■ Passage shown
*** Begin section ***

If you attempted to learn the violin as a kid but never could get the hang of it, it might not be a personal ineptitude for music as you had suspected. It may have just been your muscles.
A new study in the UK published in the Journal of Hand Surgery investigates why some children just can’t seem to play as well as others, despite hours of earnest practice and a significant understanding of music. After examining kids who complained of limited mobility in their pinky and ring fingers and professional elite violinists and violists, the researchers narrowed the culprit down to the FDS, or the flexor digitorum superficialis muscle. People with complete function of this muscle can move their ring and pinky fingers independently and dexterously, specifically with independent movement of the proximal interphalangeal joint (otherwise known as PIPJ, that’s the joint on your finger immediately after your knuckle ). Those people would be the master violinists, the ones that wow you at the CSO.
According to the study, that kind of movement is something you’re born with, not something you acquire with practice or hand exercises. While it can be a bit of a downer for kids who genuinely wanted to be symphony violinists, at least it’s a consolation for those who put in the work and just couldn’t produce the results.
Since the violin is the second most popular instrument in the UK’s state schools, the authors recommend testing kids for this muscle function before they take up the instrument, or explaining the issue to those who have already started and can’t get those pesky fingers to obey.

*** End section ***

■ Data extracts
*** Begin section ***

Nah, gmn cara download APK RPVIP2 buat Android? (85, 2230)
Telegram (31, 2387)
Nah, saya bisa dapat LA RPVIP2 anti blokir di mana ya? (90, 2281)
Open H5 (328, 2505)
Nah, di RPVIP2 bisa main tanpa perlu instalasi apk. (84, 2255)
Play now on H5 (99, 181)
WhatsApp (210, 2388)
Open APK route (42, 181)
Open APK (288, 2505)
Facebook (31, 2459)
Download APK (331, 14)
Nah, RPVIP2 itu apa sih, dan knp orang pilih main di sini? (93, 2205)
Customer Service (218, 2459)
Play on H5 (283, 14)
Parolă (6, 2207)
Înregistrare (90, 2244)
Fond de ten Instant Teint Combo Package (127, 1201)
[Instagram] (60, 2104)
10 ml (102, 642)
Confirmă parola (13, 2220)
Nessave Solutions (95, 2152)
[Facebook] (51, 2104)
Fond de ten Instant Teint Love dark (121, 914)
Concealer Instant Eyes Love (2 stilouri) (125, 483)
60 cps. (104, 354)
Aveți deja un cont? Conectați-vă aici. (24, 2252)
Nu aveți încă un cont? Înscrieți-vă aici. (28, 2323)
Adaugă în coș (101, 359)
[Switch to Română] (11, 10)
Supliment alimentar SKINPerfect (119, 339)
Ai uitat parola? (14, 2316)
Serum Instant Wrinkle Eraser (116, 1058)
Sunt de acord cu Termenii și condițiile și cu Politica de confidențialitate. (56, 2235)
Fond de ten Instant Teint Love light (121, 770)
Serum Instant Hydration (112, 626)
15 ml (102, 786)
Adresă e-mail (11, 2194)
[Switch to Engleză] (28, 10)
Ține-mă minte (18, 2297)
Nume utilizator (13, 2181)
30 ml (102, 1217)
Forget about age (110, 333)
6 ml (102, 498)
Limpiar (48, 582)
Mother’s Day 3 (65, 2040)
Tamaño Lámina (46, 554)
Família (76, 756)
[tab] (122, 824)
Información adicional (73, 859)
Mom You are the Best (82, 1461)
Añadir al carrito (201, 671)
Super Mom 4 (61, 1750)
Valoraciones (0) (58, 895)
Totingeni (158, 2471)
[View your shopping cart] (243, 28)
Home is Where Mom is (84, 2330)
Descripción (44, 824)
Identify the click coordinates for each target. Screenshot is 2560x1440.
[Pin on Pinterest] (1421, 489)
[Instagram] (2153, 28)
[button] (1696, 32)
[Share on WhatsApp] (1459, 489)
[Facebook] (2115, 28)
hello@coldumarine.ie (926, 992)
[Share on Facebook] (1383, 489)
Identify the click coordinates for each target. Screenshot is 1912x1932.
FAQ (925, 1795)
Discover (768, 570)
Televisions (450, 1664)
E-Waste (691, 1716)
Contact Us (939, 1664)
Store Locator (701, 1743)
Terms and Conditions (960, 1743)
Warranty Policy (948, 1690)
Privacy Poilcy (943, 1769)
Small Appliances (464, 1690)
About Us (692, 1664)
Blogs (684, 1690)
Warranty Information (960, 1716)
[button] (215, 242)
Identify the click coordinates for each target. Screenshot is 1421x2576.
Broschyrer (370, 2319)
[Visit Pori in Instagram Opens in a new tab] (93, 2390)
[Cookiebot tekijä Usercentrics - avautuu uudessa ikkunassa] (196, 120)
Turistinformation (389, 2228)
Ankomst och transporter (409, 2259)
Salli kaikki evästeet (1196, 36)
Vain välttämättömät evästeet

*** End section ***

■ Work instructions
[A] Print the part of the violin article starting with "Since the violin" and going on through "fingers to obey.".
[B] According to the violin article, which muscle did the researchers identify as the culprit?
The records are separate material, unrelated to the violin article.

■ Results by task
[A]
Since the violin is the second most popular instrument in the UK’s state schools, the authors recommend testing kids for this muscle function before they take up the instrument, or explaining the issue to those who have already started and can’t get those pesky fingers to obey.

[B] The flexor digitorum superficialis (FDS) muscle.